===== RECORDS FOR THE TASK =====
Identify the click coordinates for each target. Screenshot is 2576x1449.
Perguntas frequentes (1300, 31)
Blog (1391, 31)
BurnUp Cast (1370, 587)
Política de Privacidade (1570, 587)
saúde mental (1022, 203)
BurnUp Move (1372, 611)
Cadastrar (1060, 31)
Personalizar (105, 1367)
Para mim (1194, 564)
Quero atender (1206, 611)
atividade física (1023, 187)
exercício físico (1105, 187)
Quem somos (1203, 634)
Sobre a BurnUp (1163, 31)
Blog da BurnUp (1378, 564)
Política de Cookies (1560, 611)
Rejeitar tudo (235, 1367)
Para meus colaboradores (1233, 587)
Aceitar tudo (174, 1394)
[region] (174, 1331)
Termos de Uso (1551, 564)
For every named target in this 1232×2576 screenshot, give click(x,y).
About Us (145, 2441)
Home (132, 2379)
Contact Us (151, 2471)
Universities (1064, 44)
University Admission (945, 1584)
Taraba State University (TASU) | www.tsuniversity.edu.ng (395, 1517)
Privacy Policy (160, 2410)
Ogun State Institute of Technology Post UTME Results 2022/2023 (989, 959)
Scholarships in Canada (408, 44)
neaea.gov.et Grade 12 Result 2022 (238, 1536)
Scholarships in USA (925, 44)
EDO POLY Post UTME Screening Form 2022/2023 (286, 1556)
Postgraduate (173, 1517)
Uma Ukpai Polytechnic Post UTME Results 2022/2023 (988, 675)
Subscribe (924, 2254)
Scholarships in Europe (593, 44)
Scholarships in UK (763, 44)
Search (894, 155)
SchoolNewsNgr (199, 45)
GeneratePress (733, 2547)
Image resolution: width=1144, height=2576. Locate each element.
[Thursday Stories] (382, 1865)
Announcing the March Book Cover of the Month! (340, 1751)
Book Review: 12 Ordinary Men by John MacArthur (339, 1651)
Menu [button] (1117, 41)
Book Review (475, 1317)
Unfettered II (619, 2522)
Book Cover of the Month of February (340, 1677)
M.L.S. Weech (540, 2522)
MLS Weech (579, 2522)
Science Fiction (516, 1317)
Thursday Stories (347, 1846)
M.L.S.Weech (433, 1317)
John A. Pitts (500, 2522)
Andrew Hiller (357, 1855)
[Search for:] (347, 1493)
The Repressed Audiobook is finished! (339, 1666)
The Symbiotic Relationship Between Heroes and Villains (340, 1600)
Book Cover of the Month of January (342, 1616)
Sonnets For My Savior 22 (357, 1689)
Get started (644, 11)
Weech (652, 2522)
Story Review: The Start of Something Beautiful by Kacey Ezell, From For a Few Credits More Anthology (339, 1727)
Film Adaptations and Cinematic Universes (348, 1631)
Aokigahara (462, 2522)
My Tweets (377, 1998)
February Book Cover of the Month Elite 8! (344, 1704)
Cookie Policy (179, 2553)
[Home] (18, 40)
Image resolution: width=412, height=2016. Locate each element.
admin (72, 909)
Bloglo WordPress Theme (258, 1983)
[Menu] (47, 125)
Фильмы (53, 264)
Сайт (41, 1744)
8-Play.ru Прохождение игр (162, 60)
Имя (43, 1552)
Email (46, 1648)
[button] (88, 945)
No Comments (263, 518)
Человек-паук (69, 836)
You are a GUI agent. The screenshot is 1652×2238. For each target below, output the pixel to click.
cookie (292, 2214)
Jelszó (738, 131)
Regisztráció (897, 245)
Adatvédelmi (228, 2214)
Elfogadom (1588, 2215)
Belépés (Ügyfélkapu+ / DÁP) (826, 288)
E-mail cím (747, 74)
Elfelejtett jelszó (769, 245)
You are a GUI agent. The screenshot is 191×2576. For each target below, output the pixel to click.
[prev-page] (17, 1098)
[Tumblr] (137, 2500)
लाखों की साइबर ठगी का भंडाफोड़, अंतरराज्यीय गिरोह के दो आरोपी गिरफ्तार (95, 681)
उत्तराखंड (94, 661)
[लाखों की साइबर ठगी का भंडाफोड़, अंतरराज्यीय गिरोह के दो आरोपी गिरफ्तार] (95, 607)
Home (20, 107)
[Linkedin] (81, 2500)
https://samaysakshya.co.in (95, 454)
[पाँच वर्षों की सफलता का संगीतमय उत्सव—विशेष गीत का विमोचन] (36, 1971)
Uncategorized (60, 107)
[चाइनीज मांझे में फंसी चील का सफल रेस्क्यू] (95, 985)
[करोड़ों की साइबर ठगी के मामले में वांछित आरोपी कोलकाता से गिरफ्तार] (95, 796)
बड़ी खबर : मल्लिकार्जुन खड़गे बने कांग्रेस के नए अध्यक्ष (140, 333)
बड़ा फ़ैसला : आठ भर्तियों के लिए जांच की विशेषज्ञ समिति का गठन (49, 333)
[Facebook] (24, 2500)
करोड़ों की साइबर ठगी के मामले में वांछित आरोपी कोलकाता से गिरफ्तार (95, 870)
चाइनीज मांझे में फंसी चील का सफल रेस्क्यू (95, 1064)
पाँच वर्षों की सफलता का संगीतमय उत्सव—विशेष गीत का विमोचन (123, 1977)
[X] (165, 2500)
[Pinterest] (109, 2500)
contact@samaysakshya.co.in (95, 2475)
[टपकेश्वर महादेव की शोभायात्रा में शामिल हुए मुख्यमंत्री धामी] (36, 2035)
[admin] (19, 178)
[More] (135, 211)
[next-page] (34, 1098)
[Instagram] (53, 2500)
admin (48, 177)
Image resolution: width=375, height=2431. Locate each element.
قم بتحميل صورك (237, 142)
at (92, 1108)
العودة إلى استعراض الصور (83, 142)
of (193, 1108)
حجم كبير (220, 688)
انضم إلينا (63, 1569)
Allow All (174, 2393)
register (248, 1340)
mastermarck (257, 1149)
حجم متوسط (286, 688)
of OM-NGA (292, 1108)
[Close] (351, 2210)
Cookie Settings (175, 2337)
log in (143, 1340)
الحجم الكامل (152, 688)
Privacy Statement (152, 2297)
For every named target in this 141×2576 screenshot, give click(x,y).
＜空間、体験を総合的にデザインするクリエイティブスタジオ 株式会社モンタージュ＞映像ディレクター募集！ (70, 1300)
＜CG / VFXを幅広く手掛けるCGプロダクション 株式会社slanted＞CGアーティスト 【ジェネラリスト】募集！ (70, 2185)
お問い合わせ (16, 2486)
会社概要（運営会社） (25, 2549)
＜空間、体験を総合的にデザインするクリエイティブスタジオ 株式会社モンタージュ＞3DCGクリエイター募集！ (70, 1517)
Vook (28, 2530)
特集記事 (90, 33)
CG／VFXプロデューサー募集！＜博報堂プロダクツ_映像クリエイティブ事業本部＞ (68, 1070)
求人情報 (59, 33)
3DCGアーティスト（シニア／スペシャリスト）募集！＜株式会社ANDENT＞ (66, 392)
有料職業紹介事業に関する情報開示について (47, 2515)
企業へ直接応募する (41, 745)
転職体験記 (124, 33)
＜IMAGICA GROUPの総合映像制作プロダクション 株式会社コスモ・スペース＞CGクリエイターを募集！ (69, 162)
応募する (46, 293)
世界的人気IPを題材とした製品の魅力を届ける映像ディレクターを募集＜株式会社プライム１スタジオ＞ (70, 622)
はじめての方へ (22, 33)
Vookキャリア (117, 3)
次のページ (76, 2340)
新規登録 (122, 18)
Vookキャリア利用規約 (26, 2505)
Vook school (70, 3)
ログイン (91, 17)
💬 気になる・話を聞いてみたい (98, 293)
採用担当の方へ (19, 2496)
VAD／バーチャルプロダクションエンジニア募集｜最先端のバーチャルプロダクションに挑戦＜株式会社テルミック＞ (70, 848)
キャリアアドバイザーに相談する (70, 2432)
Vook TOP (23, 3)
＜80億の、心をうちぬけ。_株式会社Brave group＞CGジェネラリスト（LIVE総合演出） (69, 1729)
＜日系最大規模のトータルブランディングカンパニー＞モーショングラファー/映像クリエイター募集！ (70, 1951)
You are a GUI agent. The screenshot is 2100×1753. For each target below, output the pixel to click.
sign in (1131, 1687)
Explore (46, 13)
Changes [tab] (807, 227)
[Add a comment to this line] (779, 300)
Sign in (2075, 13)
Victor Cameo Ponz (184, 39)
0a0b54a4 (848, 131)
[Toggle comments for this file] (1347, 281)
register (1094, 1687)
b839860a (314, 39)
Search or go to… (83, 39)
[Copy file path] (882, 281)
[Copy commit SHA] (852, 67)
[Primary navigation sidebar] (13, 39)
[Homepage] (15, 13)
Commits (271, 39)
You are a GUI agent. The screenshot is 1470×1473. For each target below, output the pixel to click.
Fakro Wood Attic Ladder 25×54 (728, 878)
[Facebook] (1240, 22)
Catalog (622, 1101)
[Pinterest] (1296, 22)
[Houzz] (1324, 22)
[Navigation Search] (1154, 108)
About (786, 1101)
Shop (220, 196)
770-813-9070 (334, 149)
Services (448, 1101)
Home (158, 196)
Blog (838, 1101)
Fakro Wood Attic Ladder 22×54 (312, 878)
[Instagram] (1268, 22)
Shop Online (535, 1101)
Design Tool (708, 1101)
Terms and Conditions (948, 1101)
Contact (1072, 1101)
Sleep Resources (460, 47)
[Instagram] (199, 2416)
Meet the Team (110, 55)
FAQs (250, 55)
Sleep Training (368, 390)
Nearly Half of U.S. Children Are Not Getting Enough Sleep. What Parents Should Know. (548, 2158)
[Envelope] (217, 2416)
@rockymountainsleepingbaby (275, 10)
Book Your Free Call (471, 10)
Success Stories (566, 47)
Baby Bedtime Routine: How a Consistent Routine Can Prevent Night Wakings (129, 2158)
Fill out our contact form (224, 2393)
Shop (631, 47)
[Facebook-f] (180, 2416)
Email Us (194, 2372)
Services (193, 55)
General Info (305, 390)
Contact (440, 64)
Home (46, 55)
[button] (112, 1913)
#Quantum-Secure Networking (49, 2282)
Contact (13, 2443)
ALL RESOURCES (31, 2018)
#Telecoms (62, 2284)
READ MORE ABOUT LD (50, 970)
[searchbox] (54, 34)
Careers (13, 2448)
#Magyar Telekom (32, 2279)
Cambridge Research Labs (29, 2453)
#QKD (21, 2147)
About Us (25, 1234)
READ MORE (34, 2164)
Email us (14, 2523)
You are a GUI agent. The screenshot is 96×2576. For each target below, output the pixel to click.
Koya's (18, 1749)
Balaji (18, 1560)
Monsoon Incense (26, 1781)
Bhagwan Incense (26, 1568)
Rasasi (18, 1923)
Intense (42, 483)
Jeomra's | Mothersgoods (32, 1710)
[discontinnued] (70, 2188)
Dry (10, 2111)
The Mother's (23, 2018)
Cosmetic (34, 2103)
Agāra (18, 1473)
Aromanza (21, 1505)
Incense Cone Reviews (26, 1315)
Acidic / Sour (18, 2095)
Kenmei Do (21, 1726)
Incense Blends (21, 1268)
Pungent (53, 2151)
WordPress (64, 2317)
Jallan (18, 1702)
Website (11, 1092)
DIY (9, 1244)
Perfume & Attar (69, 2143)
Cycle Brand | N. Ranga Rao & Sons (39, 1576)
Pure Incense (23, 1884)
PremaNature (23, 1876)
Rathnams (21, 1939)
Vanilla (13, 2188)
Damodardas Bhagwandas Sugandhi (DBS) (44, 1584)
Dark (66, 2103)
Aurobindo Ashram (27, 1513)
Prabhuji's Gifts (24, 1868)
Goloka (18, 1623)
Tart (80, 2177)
=====
THE TASK:
As you read the records above, find each line that contains "体験を総合的にデザインするクリエイティブスタジオ" and copy it.

ANSWER SPACE:
＜空間、体験を総合的にデザインするクリエイティブスタジオ 株式会社モンタージュ＞映像ディレクター募集！ (70, 1300)
＜空間、体験を総合的にデザインするクリエイティブスタジオ 株式会社モンタージュ＞3DCGクリエイター募集！ (70, 1517)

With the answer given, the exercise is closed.